**Your instructions**. The expected output is exactly the lines below, starting at the line with "This screenshot has height=674, width=1568." and ending at the line with "This screenshot has height=1008, width=1201.", both included; no other line belongs in it.

**Material for this exercise**.
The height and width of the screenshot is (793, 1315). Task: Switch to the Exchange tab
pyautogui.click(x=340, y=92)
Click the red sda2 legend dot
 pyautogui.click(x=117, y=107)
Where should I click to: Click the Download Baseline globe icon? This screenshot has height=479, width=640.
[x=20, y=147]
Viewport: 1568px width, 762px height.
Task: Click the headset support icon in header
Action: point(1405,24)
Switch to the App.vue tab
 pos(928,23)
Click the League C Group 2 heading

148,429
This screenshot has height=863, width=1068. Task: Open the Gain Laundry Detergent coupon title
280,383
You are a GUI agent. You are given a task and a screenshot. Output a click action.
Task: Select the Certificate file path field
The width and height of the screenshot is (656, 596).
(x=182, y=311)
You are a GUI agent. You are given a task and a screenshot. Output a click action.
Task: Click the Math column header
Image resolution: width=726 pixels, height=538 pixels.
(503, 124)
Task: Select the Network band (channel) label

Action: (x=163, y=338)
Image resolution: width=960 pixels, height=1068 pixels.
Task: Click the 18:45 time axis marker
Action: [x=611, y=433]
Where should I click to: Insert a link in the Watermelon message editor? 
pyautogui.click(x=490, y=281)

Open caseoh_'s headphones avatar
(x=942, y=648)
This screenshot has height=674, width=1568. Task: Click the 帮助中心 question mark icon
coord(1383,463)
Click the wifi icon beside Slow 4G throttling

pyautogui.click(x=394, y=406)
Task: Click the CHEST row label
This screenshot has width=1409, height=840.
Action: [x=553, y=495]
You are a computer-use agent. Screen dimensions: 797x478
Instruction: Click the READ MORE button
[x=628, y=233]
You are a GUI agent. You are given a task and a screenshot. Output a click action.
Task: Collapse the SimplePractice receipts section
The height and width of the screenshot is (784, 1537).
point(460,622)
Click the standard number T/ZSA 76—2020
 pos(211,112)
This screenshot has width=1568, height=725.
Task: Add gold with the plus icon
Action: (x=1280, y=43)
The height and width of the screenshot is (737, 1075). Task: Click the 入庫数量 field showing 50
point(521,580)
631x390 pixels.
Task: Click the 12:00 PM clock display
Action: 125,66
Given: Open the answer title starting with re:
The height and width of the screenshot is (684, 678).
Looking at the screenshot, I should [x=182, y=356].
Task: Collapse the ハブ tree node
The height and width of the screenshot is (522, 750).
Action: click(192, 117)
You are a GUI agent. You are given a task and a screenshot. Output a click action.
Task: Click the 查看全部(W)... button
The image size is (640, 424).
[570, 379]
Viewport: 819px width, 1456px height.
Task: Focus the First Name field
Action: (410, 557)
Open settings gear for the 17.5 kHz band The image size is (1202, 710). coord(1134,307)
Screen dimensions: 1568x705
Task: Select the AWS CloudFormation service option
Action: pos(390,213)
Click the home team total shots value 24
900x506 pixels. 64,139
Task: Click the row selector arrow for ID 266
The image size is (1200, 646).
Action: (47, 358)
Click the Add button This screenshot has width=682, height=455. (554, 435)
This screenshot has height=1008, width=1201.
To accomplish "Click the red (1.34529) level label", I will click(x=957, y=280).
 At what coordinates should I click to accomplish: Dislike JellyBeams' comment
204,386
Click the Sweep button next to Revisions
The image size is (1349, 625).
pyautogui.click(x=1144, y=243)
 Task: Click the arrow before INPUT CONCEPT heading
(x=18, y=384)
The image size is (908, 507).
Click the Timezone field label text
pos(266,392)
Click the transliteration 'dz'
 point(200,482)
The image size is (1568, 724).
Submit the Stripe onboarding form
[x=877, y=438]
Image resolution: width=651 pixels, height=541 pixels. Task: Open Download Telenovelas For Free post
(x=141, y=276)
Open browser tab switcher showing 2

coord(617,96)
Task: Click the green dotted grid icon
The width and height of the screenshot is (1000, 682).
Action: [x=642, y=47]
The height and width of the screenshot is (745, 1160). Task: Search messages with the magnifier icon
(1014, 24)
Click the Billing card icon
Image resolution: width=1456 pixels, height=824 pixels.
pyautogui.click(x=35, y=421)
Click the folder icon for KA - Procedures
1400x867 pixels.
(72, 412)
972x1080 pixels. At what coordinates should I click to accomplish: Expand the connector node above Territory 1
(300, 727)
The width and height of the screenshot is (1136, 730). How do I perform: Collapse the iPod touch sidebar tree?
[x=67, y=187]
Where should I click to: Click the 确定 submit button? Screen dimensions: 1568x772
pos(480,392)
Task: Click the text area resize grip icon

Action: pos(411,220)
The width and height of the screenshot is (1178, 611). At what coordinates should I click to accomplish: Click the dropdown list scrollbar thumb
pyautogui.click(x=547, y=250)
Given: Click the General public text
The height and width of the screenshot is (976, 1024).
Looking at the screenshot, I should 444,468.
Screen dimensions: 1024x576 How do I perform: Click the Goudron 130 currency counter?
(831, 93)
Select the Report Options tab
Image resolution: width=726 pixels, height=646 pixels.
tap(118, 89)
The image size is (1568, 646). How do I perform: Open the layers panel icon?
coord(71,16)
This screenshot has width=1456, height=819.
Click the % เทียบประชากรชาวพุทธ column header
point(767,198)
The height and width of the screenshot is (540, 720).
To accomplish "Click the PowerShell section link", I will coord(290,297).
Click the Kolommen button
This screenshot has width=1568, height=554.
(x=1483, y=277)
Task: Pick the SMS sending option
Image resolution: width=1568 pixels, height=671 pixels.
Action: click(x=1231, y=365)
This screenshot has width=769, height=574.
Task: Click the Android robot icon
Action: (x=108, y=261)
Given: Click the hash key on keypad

**Reply to the exercise**.
This screenshot has height=674, width=1568. Task: Click the 帮助中心 question mark icon
coord(1383,463)
Click the wifi icon beside Slow 4G throttling

pyautogui.click(x=394, y=406)
Task: Click the CHEST row label
This screenshot has width=1409, height=840.
Action: [x=553, y=495]
You are a computer-use agent. Screen dimensions: 797x478
Instruction: Click the READ MORE button
[x=628, y=233]
You are a GUI agent. You are given a task and a screenshot. Output a click action.
Task: Collapse the SimplePractice receipts section
The height and width of the screenshot is (784, 1537).
point(460,622)
Click the standard number T/ZSA 76—2020
 pos(211,112)
This screenshot has width=1568, height=725.
Task: Add gold with the plus icon
Action: (x=1280, y=43)
The height and width of the screenshot is (737, 1075). Task: Click the 入庫数量 field showing 50
point(521,580)
631x390 pixels.
Task: Click the 12:00 PM clock display
Action: 125,66
Given: Open the answer title starting with re:
The height and width of the screenshot is (684, 678).
Looking at the screenshot, I should [x=182, y=356].
Task: Collapse the ハブ tree node
The height and width of the screenshot is (522, 750).
Action: click(192, 117)
You are a GUI agent. You are given a task and a screenshot. Output a click action.
Task: Click the 查看全部(W)... button
The image size is (640, 424).
[570, 379]
Viewport: 819px width, 1456px height.
Task: Focus the First Name field
Action: (410, 557)
Open settings gear for the 17.5 kHz band The image size is (1202, 710). coord(1134,307)
Screen dimensions: 1568x705
Task: Select the AWS CloudFormation service option
Action: pos(390,213)
Click the home team total shots value 24
900x506 pixels. 64,139
Task: Click the row selector arrow for ID 266
The image size is (1200, 646).
Action: (47, 358)
Click the Add button This screenshot has width=682, height=455. (554, 435)
This screenshot has height=1008, width=1201.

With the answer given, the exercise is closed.